**About this task**
Give the listing again, word for word.
★ ★ ★ ★ ★ ★ ★
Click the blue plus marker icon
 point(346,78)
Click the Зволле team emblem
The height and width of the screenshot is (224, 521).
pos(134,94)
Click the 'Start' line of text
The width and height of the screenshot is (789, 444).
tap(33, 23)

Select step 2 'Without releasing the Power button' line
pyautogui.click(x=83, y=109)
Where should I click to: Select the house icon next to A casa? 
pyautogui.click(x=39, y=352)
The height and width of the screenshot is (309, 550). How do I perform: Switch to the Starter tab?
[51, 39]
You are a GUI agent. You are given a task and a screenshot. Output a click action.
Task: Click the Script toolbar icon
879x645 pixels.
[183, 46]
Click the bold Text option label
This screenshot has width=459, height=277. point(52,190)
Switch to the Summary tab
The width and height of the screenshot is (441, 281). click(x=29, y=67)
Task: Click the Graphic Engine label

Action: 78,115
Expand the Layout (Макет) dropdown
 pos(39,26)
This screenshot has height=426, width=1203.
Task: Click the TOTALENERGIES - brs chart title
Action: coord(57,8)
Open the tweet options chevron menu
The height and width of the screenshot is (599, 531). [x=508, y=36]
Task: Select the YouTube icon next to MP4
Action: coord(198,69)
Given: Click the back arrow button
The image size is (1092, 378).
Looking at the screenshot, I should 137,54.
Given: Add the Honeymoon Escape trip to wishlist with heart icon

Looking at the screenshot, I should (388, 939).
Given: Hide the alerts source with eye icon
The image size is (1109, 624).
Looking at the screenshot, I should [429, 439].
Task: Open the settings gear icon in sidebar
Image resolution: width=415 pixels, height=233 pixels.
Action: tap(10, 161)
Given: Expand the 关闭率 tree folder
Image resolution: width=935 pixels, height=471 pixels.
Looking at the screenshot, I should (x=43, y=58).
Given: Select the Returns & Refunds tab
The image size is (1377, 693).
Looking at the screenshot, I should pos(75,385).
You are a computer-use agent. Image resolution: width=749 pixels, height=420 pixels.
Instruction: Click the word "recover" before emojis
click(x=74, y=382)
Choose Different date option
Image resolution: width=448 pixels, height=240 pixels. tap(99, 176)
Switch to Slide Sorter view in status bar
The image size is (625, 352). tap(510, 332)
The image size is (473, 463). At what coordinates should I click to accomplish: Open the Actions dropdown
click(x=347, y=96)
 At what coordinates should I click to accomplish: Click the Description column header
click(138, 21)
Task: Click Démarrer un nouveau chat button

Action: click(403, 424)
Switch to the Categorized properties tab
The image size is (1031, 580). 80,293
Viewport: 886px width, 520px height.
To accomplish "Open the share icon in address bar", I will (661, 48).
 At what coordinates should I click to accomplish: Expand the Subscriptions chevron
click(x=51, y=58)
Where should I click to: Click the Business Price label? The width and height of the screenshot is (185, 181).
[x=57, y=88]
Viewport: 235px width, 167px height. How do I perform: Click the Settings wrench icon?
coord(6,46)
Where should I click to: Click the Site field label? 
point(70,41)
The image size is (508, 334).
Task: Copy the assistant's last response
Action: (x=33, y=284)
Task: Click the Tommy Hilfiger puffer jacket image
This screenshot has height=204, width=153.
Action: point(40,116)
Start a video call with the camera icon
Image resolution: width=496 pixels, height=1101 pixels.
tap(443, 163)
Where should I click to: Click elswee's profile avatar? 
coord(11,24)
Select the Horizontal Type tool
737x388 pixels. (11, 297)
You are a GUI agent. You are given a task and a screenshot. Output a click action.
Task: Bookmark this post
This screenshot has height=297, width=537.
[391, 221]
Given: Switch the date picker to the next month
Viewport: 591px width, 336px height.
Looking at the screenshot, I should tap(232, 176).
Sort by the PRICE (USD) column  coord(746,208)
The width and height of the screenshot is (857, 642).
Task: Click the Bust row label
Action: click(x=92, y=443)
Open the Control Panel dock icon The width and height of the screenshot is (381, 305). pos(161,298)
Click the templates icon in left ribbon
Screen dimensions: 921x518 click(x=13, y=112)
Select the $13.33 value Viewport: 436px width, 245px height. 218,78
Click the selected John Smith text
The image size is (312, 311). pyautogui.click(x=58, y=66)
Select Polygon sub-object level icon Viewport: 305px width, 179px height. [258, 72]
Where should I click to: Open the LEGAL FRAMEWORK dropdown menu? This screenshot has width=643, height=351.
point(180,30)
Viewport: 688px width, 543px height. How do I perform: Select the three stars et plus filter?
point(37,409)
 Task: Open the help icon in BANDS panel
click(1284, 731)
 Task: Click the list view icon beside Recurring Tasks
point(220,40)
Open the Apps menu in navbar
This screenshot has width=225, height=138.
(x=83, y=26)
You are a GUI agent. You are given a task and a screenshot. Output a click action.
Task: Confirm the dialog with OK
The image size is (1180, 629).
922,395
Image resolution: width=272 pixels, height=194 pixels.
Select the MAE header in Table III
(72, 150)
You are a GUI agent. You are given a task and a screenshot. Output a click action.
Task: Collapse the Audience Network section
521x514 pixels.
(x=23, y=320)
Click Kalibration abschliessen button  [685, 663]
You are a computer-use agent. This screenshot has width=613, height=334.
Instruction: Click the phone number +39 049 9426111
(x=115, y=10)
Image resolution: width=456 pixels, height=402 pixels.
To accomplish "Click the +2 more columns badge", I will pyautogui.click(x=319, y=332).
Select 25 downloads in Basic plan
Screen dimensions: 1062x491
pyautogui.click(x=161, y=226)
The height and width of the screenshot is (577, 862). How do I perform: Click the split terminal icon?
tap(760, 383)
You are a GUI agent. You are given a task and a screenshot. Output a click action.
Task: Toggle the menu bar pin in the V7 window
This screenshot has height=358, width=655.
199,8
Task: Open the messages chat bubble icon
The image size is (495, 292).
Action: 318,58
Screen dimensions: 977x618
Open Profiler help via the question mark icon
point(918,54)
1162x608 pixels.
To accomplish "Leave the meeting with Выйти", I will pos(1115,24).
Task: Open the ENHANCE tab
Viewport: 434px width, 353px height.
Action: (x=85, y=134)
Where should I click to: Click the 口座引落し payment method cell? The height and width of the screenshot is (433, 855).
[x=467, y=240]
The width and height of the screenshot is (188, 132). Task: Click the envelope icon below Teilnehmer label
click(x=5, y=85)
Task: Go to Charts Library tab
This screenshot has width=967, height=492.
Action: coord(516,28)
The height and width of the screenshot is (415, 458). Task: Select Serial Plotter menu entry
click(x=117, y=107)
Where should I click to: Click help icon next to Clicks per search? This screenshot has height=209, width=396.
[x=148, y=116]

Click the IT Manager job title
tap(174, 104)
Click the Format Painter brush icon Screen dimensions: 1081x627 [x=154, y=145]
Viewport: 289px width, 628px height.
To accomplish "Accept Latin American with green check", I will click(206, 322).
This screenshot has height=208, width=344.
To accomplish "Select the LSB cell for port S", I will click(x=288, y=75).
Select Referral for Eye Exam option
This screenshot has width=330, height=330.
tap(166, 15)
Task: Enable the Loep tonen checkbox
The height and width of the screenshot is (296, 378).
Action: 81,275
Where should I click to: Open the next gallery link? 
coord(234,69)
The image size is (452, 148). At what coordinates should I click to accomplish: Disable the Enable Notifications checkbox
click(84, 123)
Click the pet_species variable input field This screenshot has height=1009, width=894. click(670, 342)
★ ★ ★ ★ ★ ★ ★
**Output of the task**
Click the blue plus marker icon
 point(346,78)
Click the Зволле team emblem
The height and width of the screenshot is (224, 521).
pos(134,94)
Click the 'Start' line of text
The width and height of the screenshot is (789, 444).
tap(33, 23)

Select step 2 'Without releasing the Power button' line
pyautogui.click(x=83, y=109)
Where should I click to: Select the house icon next to A casa? 
pyautogui.click(x=39, y=352)
The height and width of the screenshot is (309, 550). How do I perform: Switch to the Starter tab?
[51, 39]
You are a GUI agent. You are given a task and a screenshot. Output a click action.
Task: Click the Script toolbar icon
879x645 pixels.
[183, 46]
Click the bold Text option label
This screenshot has width=459, height=277. point(52,190)
Switch to the Summary tab
The width and height of the screenshot is (441, 281). click(x=29, y=67)
Task: Click the Graphic Engine label

Action: 78,115
Expand the Layout (Макет) dropdown
 pos(39,26)
This screenshot has height=426, width=1203.
Task: Click the TOTALENERGIES - brs chart title
Action: coord(57,8)
Open the tweet options chevron menu
The height and width of the screenshot is (599, 531). [x=508, y=36]
Task: Select the YouTube icon next to MP4
Action: coord(198,69)
Given: Click the back arrow button
The image size is (1092, 378).
Looking at the screenshot, I should 137,54.
Given: Add the Honeymoon Escape trip to wishlist with heart icon

Looking at the screenshot, I should (388, 939).
Given: Hide the alerts source with eye icon
The image size is (1109, 624).
Looking at the screenshot, I should [429, 439].
Task: Open the settings gear icon in sidebar
Image resolution: width=415 pixels, height=233 pixels.
Action: tap(10, 161)
Given: Expand the 关闭率 tree folder
Image resolution: width=935 pixels, height=471 pixels.
Looking at the screenshot, I should (x=43, y=58).
Given: Select the Returns & Refunds tab
The image size is (1377, 693).
Looking at the screenshot, I should pos(75,385).
You are a computer-use agent. Image resolution: width=749 pixels, height=420 pixels.
Instruction: Click the word "recover" before emojis
click(x=74, y=382)
Choose Different date option
Image resolution: width=448 pixels, height=240 pixels. tap(99, 176)
Switch to Slide Sorter view in status bar
The image size is (625, 352). tap(510, 332)
The image size is (473, 463). At what coordinates should I click to accomplish: Open the Actions dropdown
click(x=347, y=96)
 At what coordinates should I click to accomplish: Click the Description column header
click(138, 21)
Task: Click Démarrer un nouveau chat button

Action: click(403, 424)
Switch to the Categorized properties tab
The image size is (1031, 580). 80,293
Viewport: 886px width, 520px height.
To accomplish "Open the share icon in address bar", I will (661, 48).
 At what coordinates should I click to accomplish: Expand the Subscriptions chevron
click(x=51, y=58)
Where should I click to: Click the Business Price label? The width and height of the screenshot is (185, 181).
[x=57, y=88]
Viewport: 235px width, 167px height. How do I perform: Click the Settings wrench icon?
coord(6,46)
Where should I click to: Click the Site field label? 
point(70,41)
The image size is (508, 334).
Task: Copy the assistant's last response
Action: (x=33, y=284)
Task: Click the Tommy Hilfiger puffer jacket image
This screenshot has height=204, width=153.
Action: point(40,116)
Start a video call with the camera icon
Image resolution: width=496 pixels, height=1101 pixels.
tap(443, 163)
Where should I click to: Click elswee's profile avatar? 
coord(11,24)
Select the Horizontal Type tool
737x388 pixels. (11, 297)
You are a GUI agent. You are given a task and a screenshot. Output a click action.
Task: Bookmark this post
This screenshot has height=297, width=537.
[391, 221]
Given: Switch the date picker to the next month
Viewport: 591px width, 336px height.
Looking at the screenshot, I should tap(232, 176).
Sort by the PRICE (USD) column  coord(746,208)
The width and height of the screenshot is (857, 642).
Task: Click the Bust row label
Action: click(x=92, y=443)
Open the Control Panel dock icon The width and height of the screenshot is (381, 305). pos(161,298)
Click the templates icon in left ribbon
Screen dimensions: 921x518 click(x=13, y=112)
Select the $13.33 value Viewport: 436px width, 245px height. 218,78
Click the selected John Smith text
The image size is (312, 311). pyautogui.click(x=58, y=66)
Select Polygon sub-object level icon Viewport: 305px width, 179px height. [258, 72]
Where should I click to: Open the LEGAL FRAMEWORK dropdown menu? This screenshot has width=643, height=351.
point(180,30)
Viewport: 688px width, 543px height. How do I perform: Select the three stars et plus filter?
point(37,409)
 Task: Open the help icon in BANDS panel
click(1284, 731)
 Task: Click the list view icon beside Recurring Tasks
point(220,40)
Open the Apps menu in navbar
This screenshot has width=225, height=138.
(x=83, y=26)
You are a GUI agent. You are given a task and a screenshot. Output a click action.
Task: Confirm the dialog with OK
The image size is (1180, 629).
922,395
Image resolution: width=272 pixels, height=194 pixels.
Select the MAE header in Table III
(72, 150)
You are a GUI agent. You are given a task and a screenshot. Output a click action.
Task: Collapse the Audience Network section
521x514 pixels.
(x=23, y=320)
Click Kalibration abschliessen button  [685, 663]
You are a computer-use agent. This screenshot has width=613, height=334.
Instruction: Click the phone number +39 049 9426111
(x=115, y=10)
Image resolution: width=456 pixels, height=402 pixels.
To accomplish "Click the +2 more columns badge", I will pyautogui.click(x=319, y=332).
Select 25 downloads in Basic plan
Screen dimensions: 1062x491
pyautogui.click(x=161, y=226)
The height and width of the screenshot is (577, 862). How do I perform: Click the split terminal icon?
tap(760, 383)
You are a GUI agent. You are given a task and a screenshot. Output a click action.
Task: Toggle the menu bar pin in the V7 window
This screenshot has height=358, width=655.
199,8
Task: Open the messages chat bubble icon
The image size is (495, 292).
Action: 318,58
Screen dimensions: 977x618
Open Profiler help via the question mark icon
point(918,54)
1162x608 pixels.
To accomplish "Leave the meeting with Выйти", I will pos(1115,24).
Task: Open the ENHANCE tab
Viewport: 434px width, 353px height.
Action: (x=85, y=134)
Where should I click to: Click the 口座引落し payment method cell? The height and width of the screenshot is (433, 855).
[x=467, y=240]
The width and height of the screenshot is (188, 132). Task: Click the envelope icon below Teilnehmer label
click(x=5, y=85)
Task: Go to Charts Library tab
This screenshot has width=967, height=492.
Action: coord(516,28)
The height and width of the screenshot is (415, 458). Task: Select Serial Plotter menu entry
click(x=117, y=107)
Where should I click to: Click help icon next to Clicks per search? This screenshot has height=209, width=396.
[x=148, y=116]

Click the IT Manager job title
tap(174, 104)
Click the Format Painter brush icon Screen dimensions: 1081x627 [x=154, y=145]
Viewport: 289px width, 628px height.
To accomplish "Accept Latin American with green check", I will click(206, 322).
This screenshot has height=208, width=344.
To accomplish "Select the LSB cell for port S", I will click(x=288, y=75).
Select Referral for Eye Exam option
This screenshot has width=330, height=330.
tap(166, 15)
Task: Enable the Loep tonen checkbox
The height and width of the screenshot is (296, 378).
Action: 81,275
Where should I click to: Open the next gallery link? 
coord(234,69)
The image size is (452, 148). At what coordinates should I click to accomplish: Disable the Enable Notifications checkbox
click(84, 123)
Click the pet_species variable input field This screenshot has height=1009, width=894. click(670, 342)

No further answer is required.